ADLT 606 was completed over a month ago. However, I wanted to provide a few final thoughts on the experience of program design before moving on. Here are a couple of excerpts from my final reflection.
“One of my favorite parts of the Vella (2008) text was the reference to the “magic” experienced in good learning (p. 76). Although I have had the privilege of witnessing this a couple of times with adult learners, I was struck with the realization of just how much work goes into making this magic as I completed the project design for the MSW Skills Training Workshop. The experience of learning may sometimes seem magical. However, the work of program planning is anything but. As I struggled through the process of creating program goals, program objectives, achievement based objectives, learning tasks and ultimately, evaluation strategies, this became quite clear. The experience served to drive home the point that there is a lot of hard work that goes into making the “magic” of learning possible!”

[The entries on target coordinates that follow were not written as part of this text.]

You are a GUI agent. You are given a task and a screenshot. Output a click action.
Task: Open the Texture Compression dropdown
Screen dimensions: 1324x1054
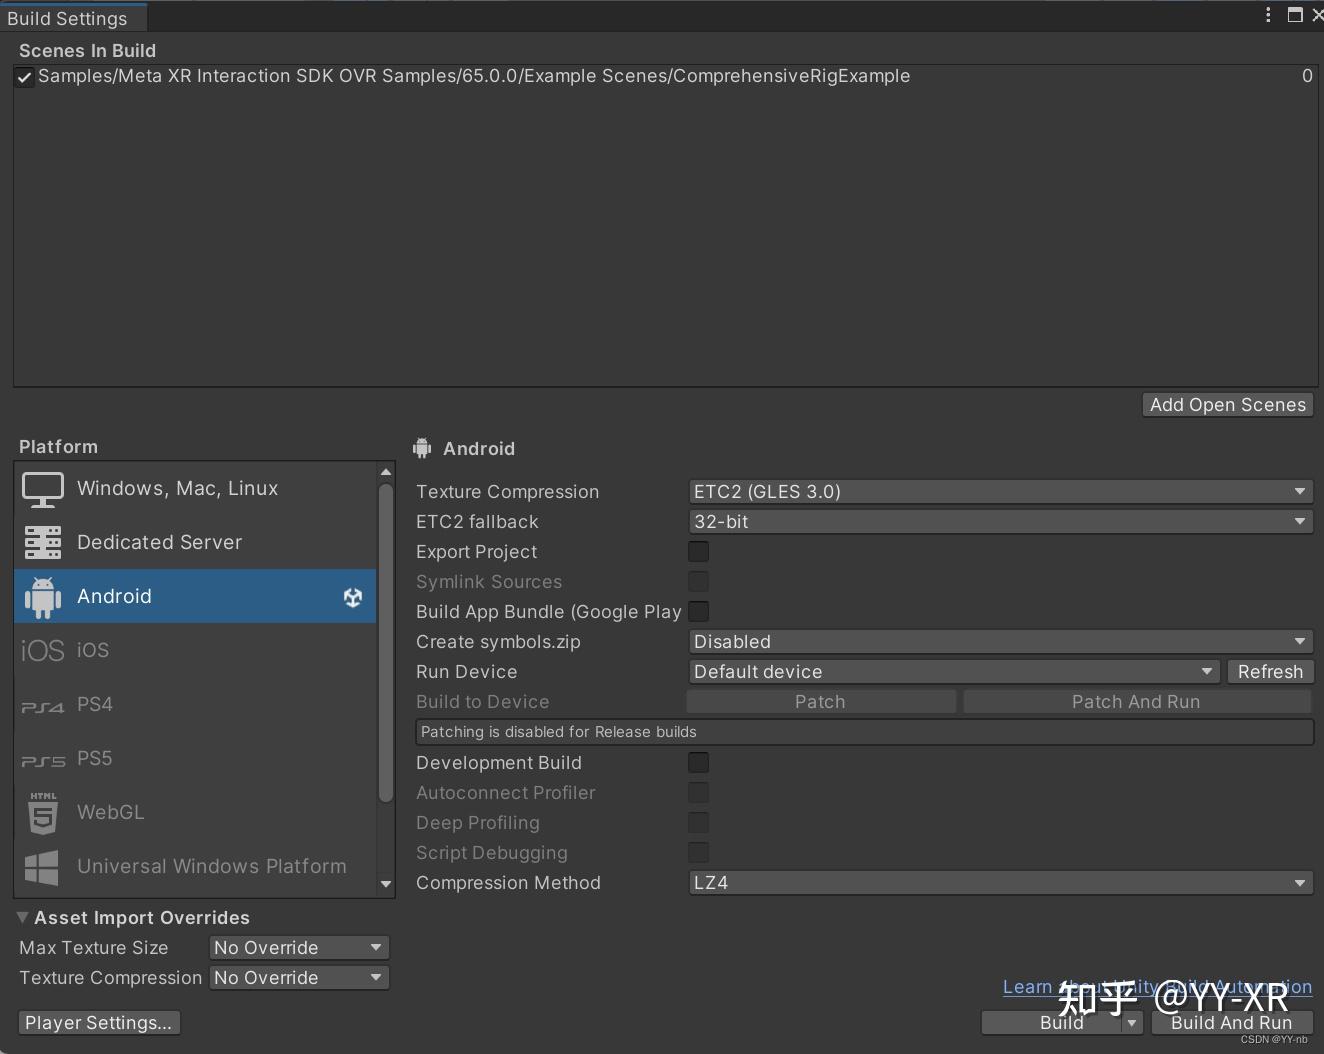point(1000,491)
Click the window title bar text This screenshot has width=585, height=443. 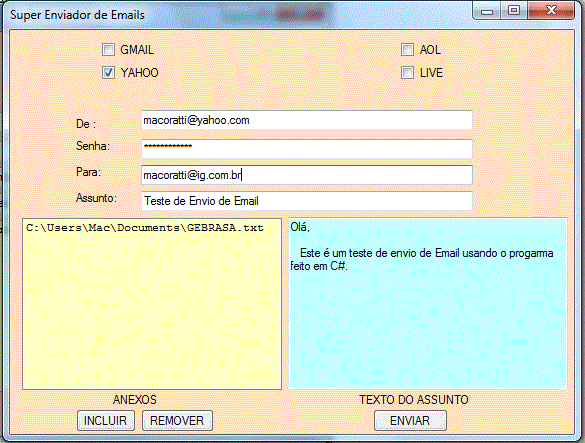77,15
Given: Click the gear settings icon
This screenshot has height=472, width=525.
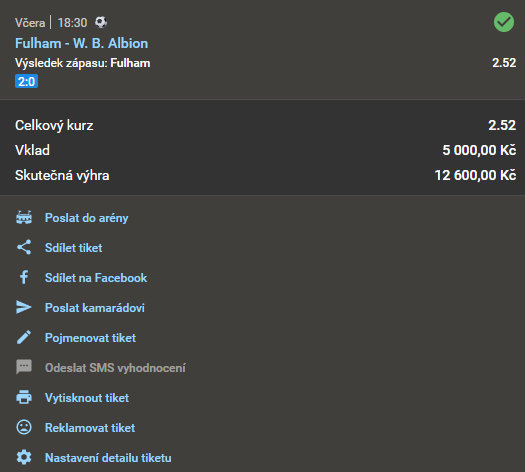Looking at the screenshot, I should tap(24, 457).
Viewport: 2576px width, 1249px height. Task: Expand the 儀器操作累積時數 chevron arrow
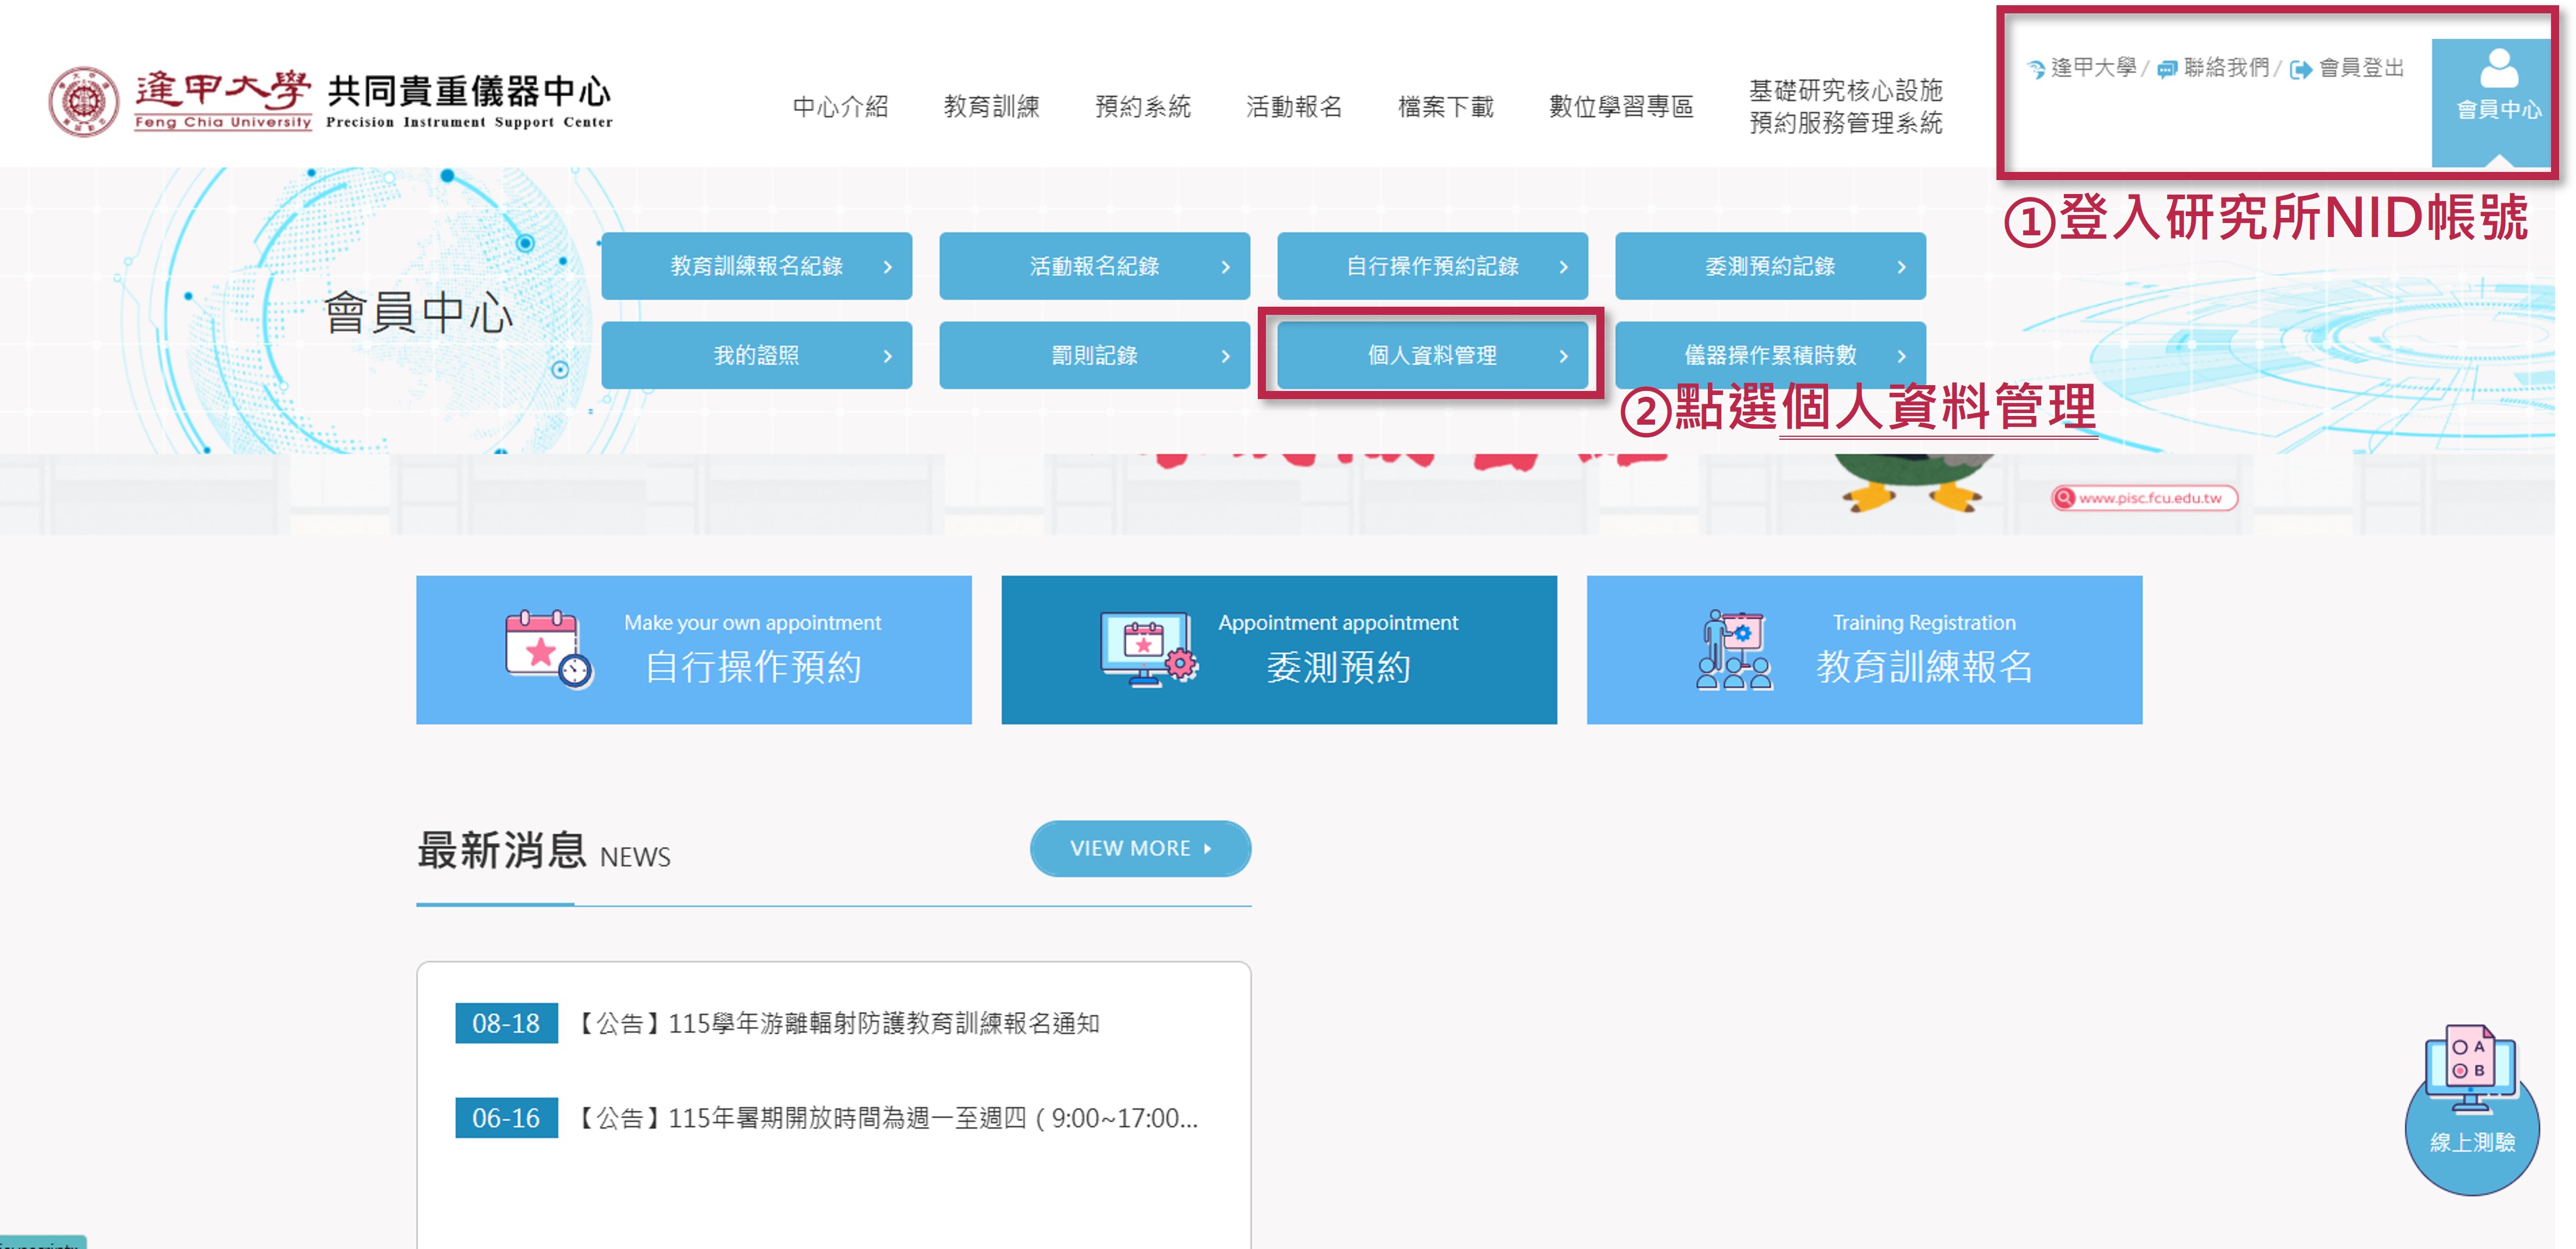pyautogui.click(x=1901, y=356)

“I found myself highly motivated to complete the tasks required for these assignments. I was hungry to learn and apply the skills of program design. I could relate well to what Merriam and Bierema (2014) describe as internal motivation, as I worked through the course assignments.

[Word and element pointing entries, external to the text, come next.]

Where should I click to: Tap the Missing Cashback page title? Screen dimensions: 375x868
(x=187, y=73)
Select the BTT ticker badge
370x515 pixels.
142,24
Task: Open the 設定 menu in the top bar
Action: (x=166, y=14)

. . . , it is no surprise that the most potent motivators for adults to learn are internal rather than external. In other words, increased job satisfaction with one’s work, enhanced self-esteem, improved quality of life and personal fulfillment lead adults to learn beyond what might be required by some agency or institution. An adult is free to choose to learn, which is quite a bit different from pre-adult learning where others determine what the student needs to know. (p. 54)
Although involved in a great deal of program planning, it is not essential in my current position that I have the skill to develop curriculum. Hopefully, however, this skill will enhance my value to the department of surgery and my personal satisfaction with the quality of the work I am able to provide. This kind of internal motivation provided much of the energy and stamina that went into the completion of the course assignments.”

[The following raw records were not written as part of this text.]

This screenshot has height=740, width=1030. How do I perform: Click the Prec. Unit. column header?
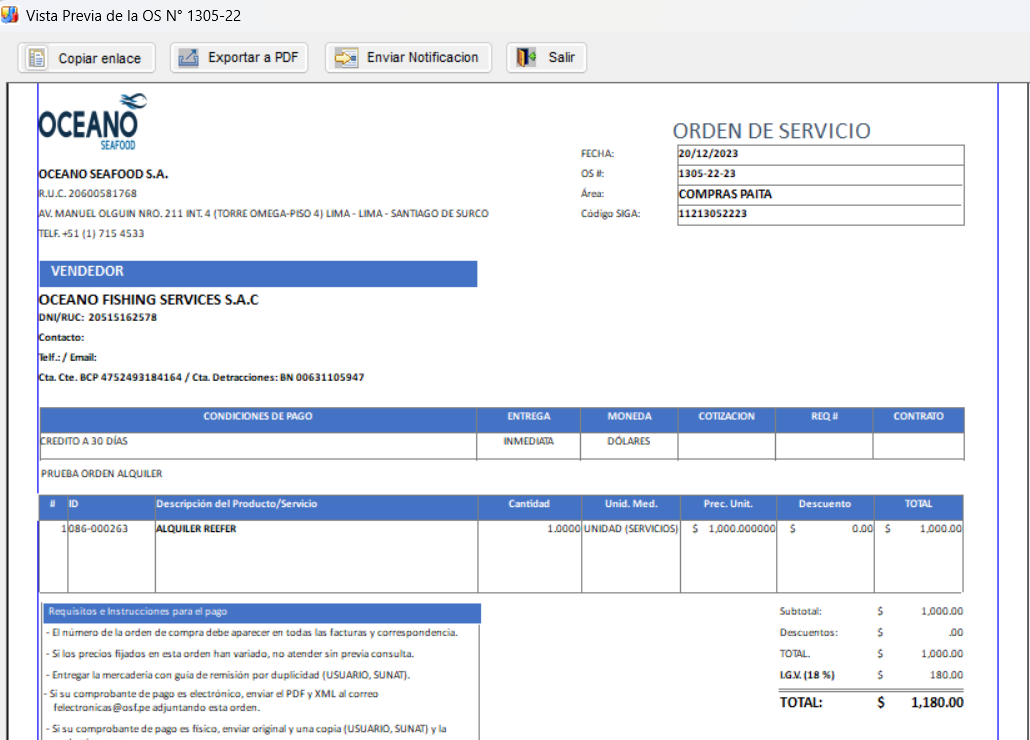click(728, 505)
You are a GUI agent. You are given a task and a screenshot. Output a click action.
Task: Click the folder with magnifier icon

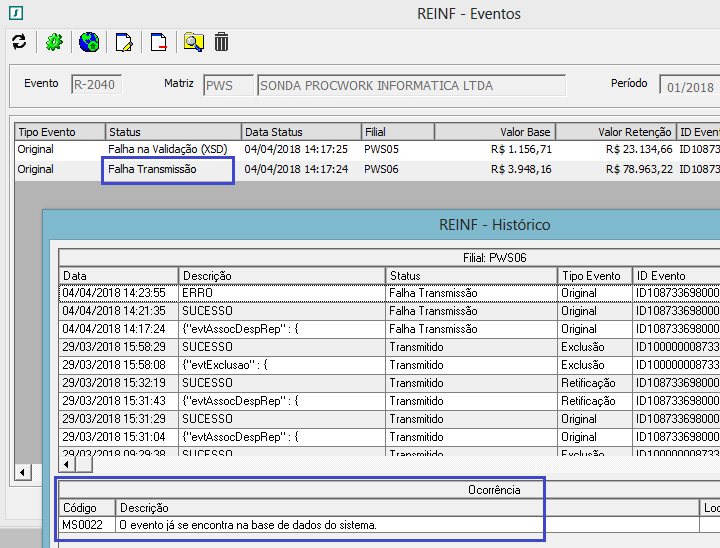click(193, 42)
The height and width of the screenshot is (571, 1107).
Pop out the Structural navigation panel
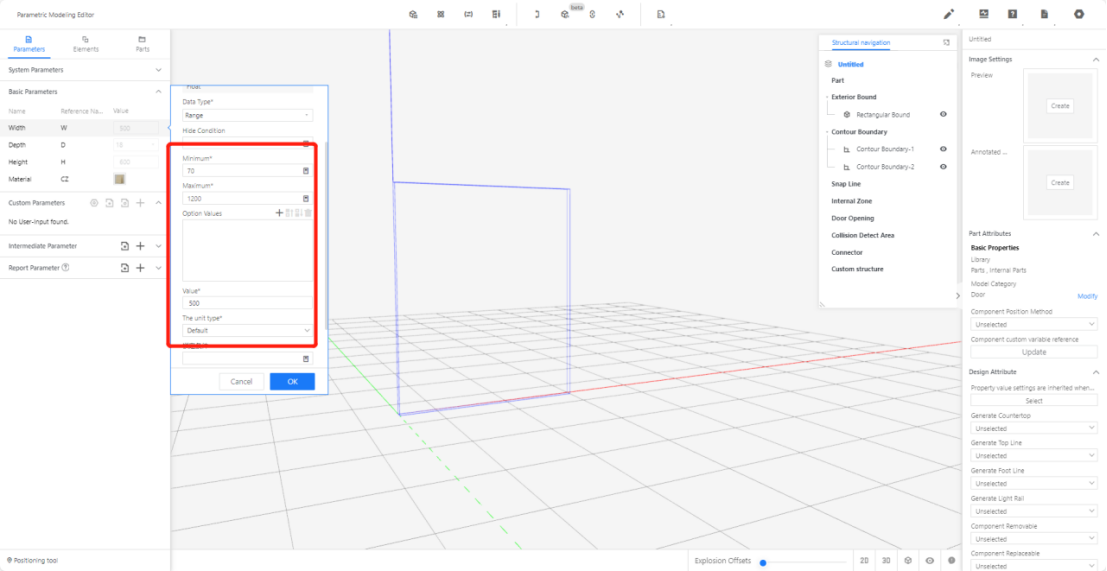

Take home point: The work is not about an end product as much as it is about the learning that takes place in the process!
I think I may be ready for Capstone.
Merriam, S. and Bierema, L. (2014). Andragogy: The art and science of helping adults learn. In Adult learning: Linking theory and practice (pp 42 – 60). San Francisco, CA: Jossey-Bass.
Vella, J. (2008). Individual learning enhanced. In On teaching and learning: putting the principles and practices of dialogue education into action. (pp. 67 – 80) San Francisco, CA: Jossey-Bass.